Instructions for the task: Echo the lines from the line with "Identify the location" to the line with "(318, 556).", both ends included.

Listed records:
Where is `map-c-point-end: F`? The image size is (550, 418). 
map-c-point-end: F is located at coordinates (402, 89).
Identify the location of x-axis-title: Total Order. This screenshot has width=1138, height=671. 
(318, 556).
...
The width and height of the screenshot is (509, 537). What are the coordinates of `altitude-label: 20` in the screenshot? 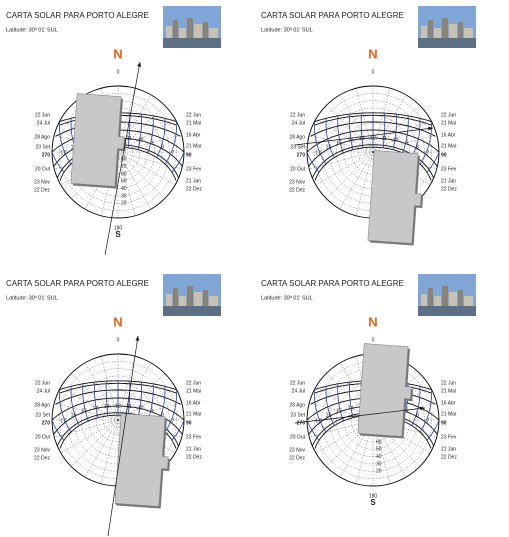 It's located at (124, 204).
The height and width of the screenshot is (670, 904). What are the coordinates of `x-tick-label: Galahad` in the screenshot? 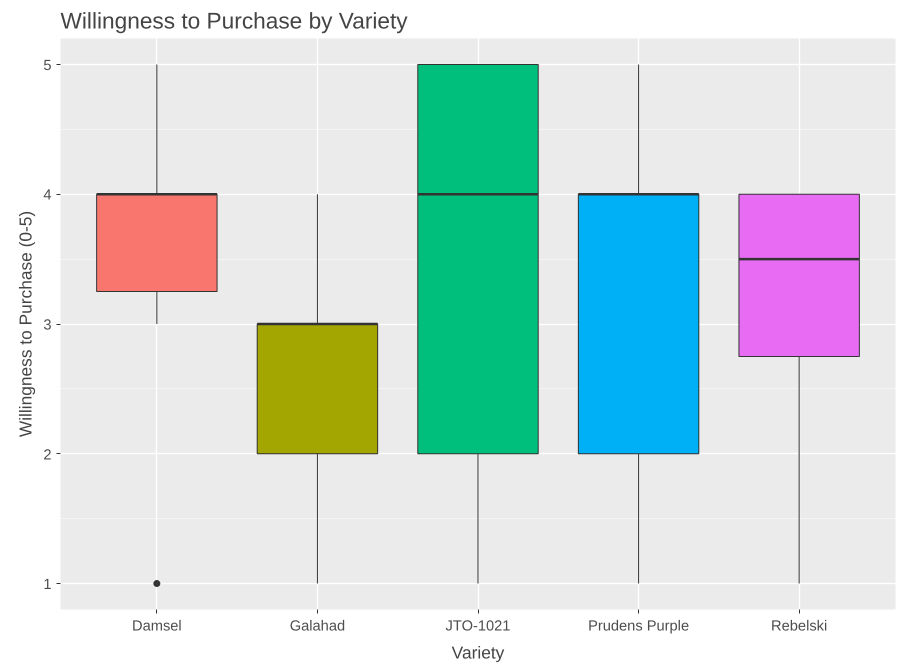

Reply to the exercise:
Identify the location of x-axis-title: Total Order. This screenshot has width=1138, height=671. 
(318, 556).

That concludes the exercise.